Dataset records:
--------

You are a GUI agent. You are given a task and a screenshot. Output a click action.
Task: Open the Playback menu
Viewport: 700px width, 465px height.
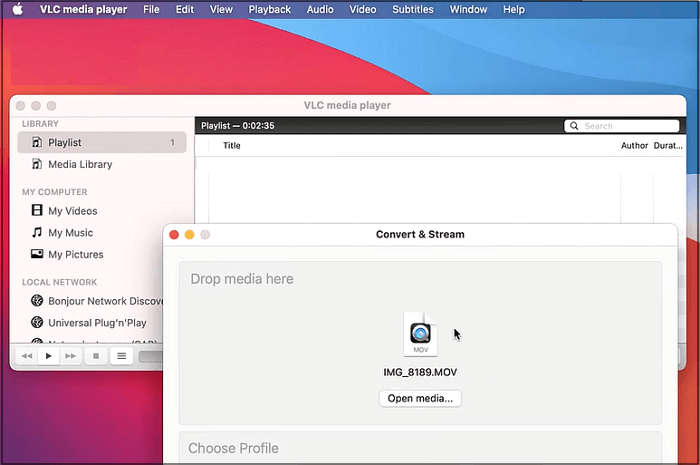[x=269, y=9]
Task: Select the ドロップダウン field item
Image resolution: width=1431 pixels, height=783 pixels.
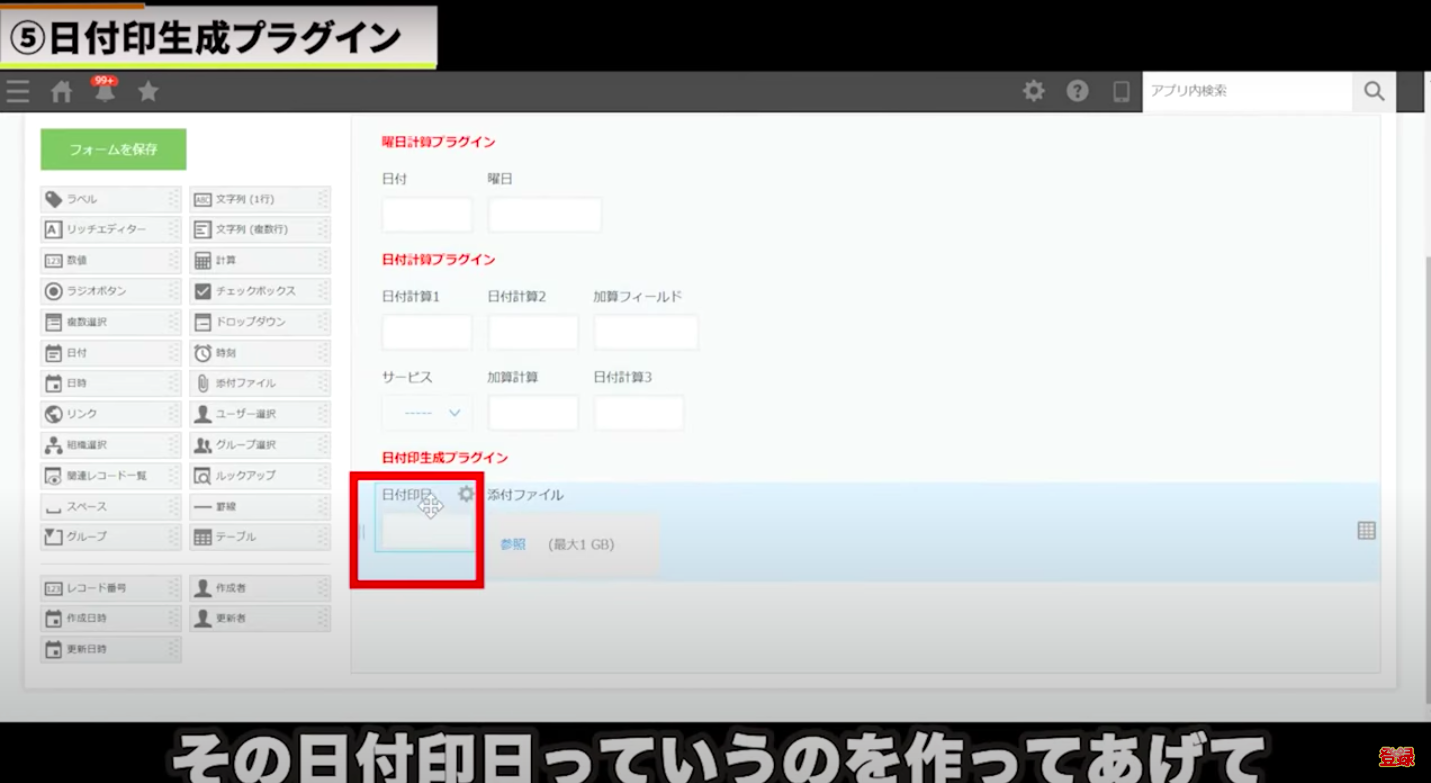Action: 259,322
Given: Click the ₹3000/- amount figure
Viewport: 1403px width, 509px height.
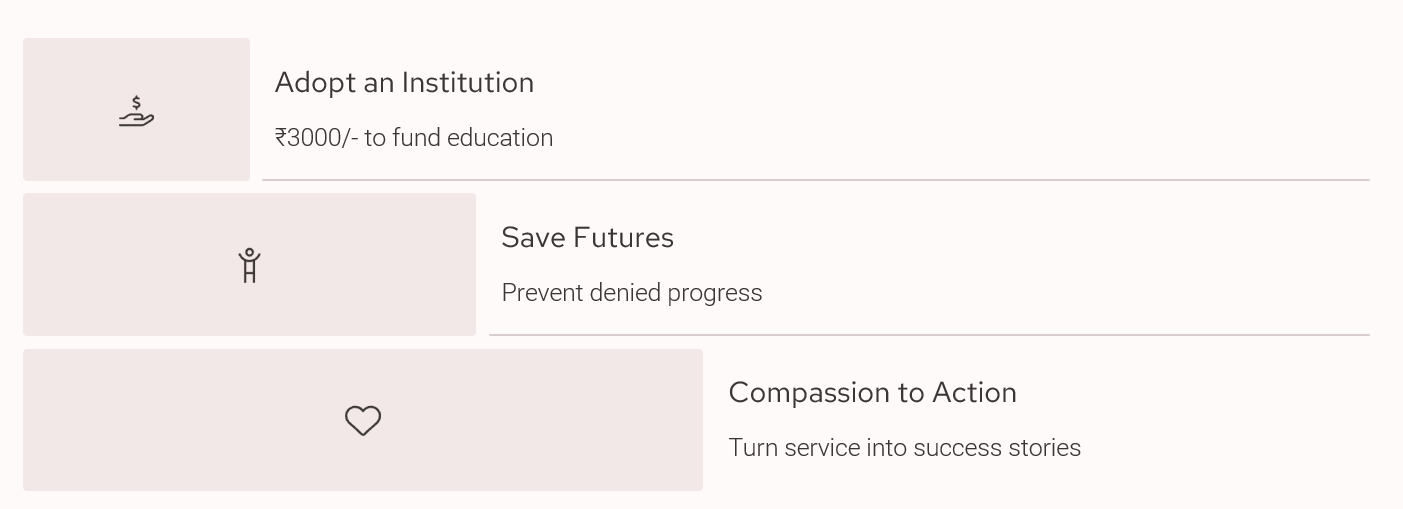Looking at the screenshot, I should click(x=316, y=137).
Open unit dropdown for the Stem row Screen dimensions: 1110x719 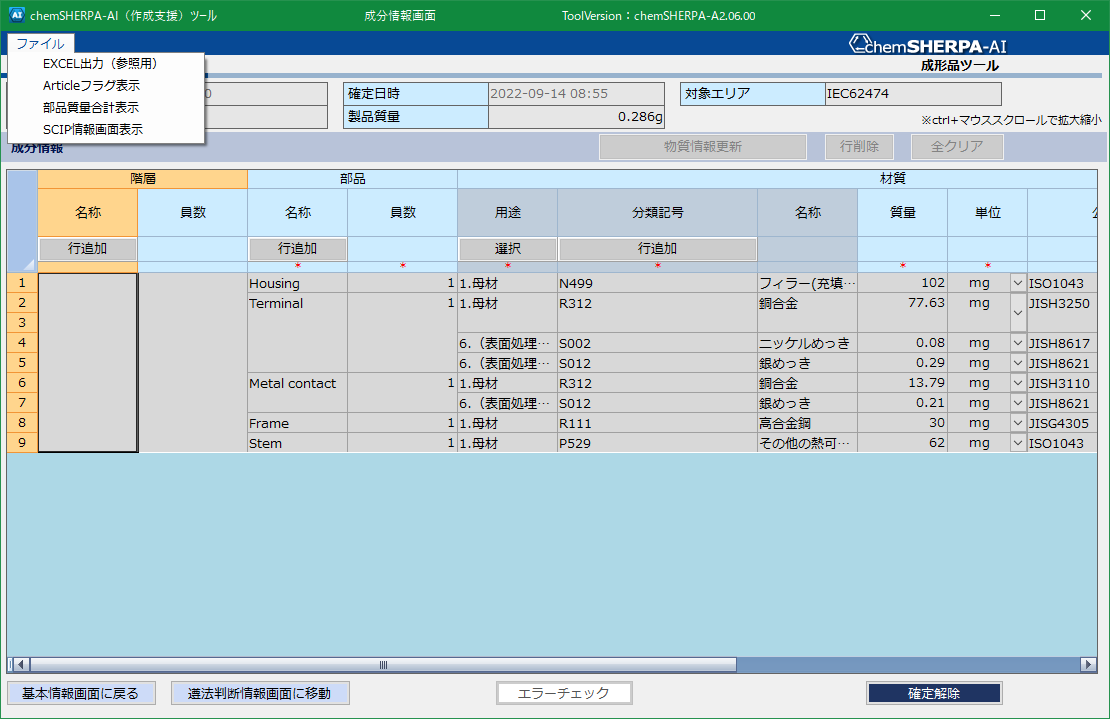point(1018,443)
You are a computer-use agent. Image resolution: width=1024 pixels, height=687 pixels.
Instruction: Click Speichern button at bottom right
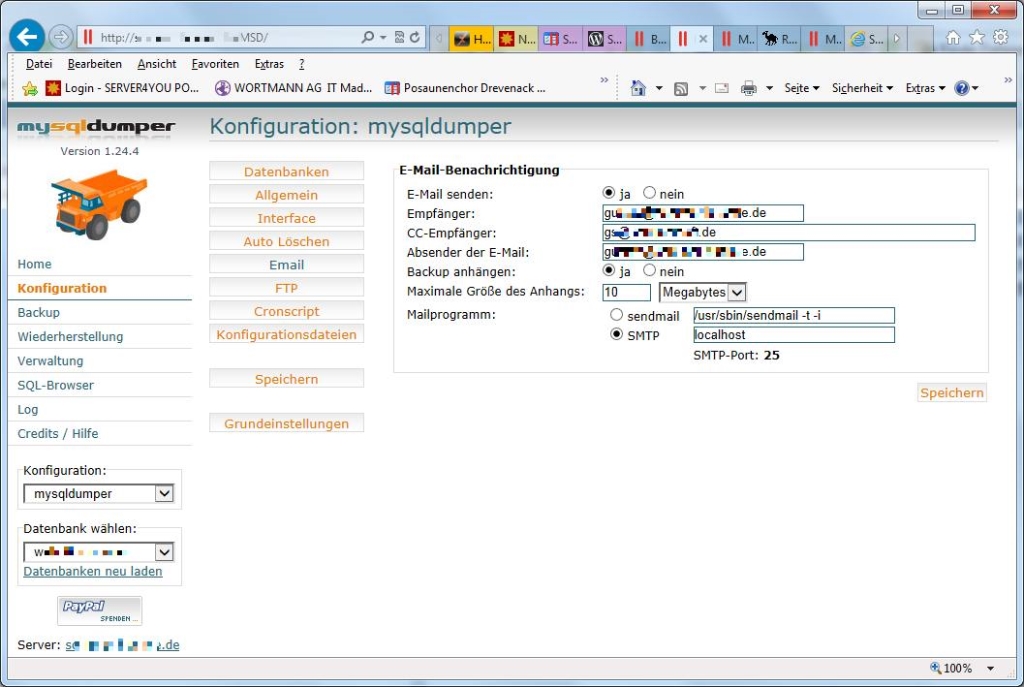click(951, 393)
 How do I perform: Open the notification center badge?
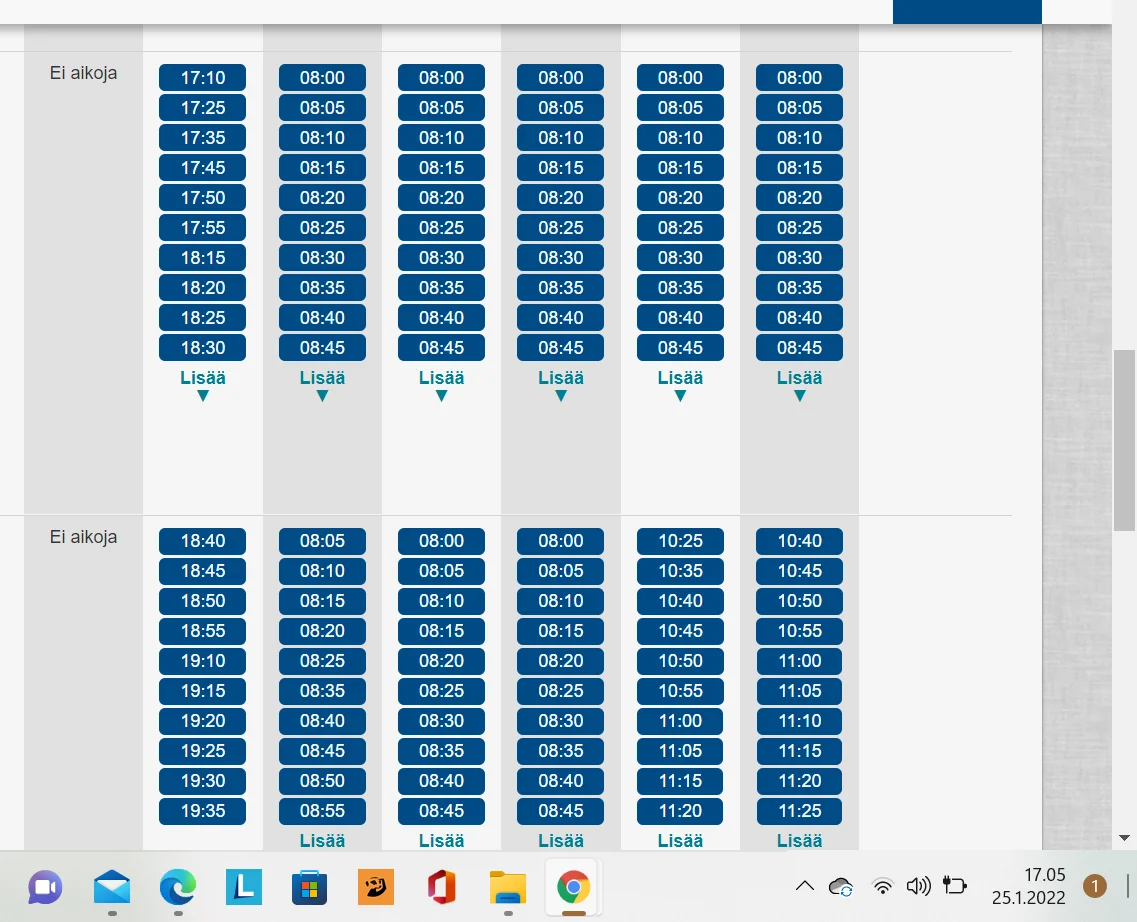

--------

The task: What is needed is an exact copy of the lines above, from the one holding "Viewport: 700px width, 465px height." down to the one holding "Given: Click the ₹3000/- amount figure", with those two included and the pictures left out.

Response to the task:
Viewport: 700px width, 465px height.
[x=269, y=9]
Task: Select the ドロップダウン field item
Image resolution: width=1431 pixels, height=783 pixels.
Action: 259,322
Given: Click the ₹3000/- amount figure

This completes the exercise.